Diagnosis dermatitis kontak iritan didasarkan atas anamnesis yang cermat dan
pengamatan gambaran klinis. Dermatitis kontak iritan akut lebih mudah diketahui karena
munculnya lebih cepat, sebaliknya dermatitis kontak iritan kronis timbulnya lambat serta
mempunyai variasi gambaran klinis yang luas.
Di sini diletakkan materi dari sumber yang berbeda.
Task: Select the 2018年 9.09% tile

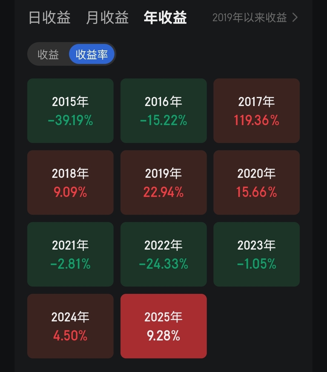Action: (70, 182)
Pengobatan dermatitis kontak iritan yang terpenting adalah menyingkirkan
pajanan bahan iritan, baik yang bersifat mekanik, fisik maupun kimiawi. Bila hal ini
dapat dilaksanakan dengan sempurna dan tidak terjadi komplikasi, maka dermatitis
kontak iritan tersebut akan sembuh dengan sendirinya tanpa pengobatan topikal.
DAFTAR PUSTAKA
Djuanda, S. dan Sularsito, A. S. 1999, Dermatitis Kontak, dalam Djuanda, A., Hamzah,
M. dan Aisah, S, (eds) ; Ilmu Penyakit Kulit dan Kelamin, 3 rd ed, Fakultas
Kedokteran Universitas Indonesia, Jakarta. : 126 – 129.
Mansjoer, A., Suprohaita., Wardhani, W. I. dan Setiowulan, W. 2000, Kapita Selekta
Kedokteran, 3 rd ed, Media Aesculapius Fakultas Kedokteran Universitas
Indonesia, Jakarta. : 87 – 89.
Mulyono. 1986, Pedoman Pengobatan Penyakit Kulit dan Kelamin, 1 st ed, Meidian
Mulyo Jaya, Jakarta. : 99 – 101.
Rusyanto, I. D. dan Mahadi. 2000, Dermatitis Kontak, dalam Harahap, M. (ed) ; Ilmu
Penyakit Kulit, Hipokrates, Jakarta. : 22 – 23.
Siregar, R. S. 1996, Saripati Penyakit Kulit, Penerbit Buku Kedokteran EGC, Jakarta. :
122 – 123.
Sularsito, A. S., Soebaryo, W. R. dan Kuswadji, 1986, Dermatologi Praktis, 1 st ed,
Perkumpulan Ahli Dermato-Venereologi Indonesia. : 80 – 82.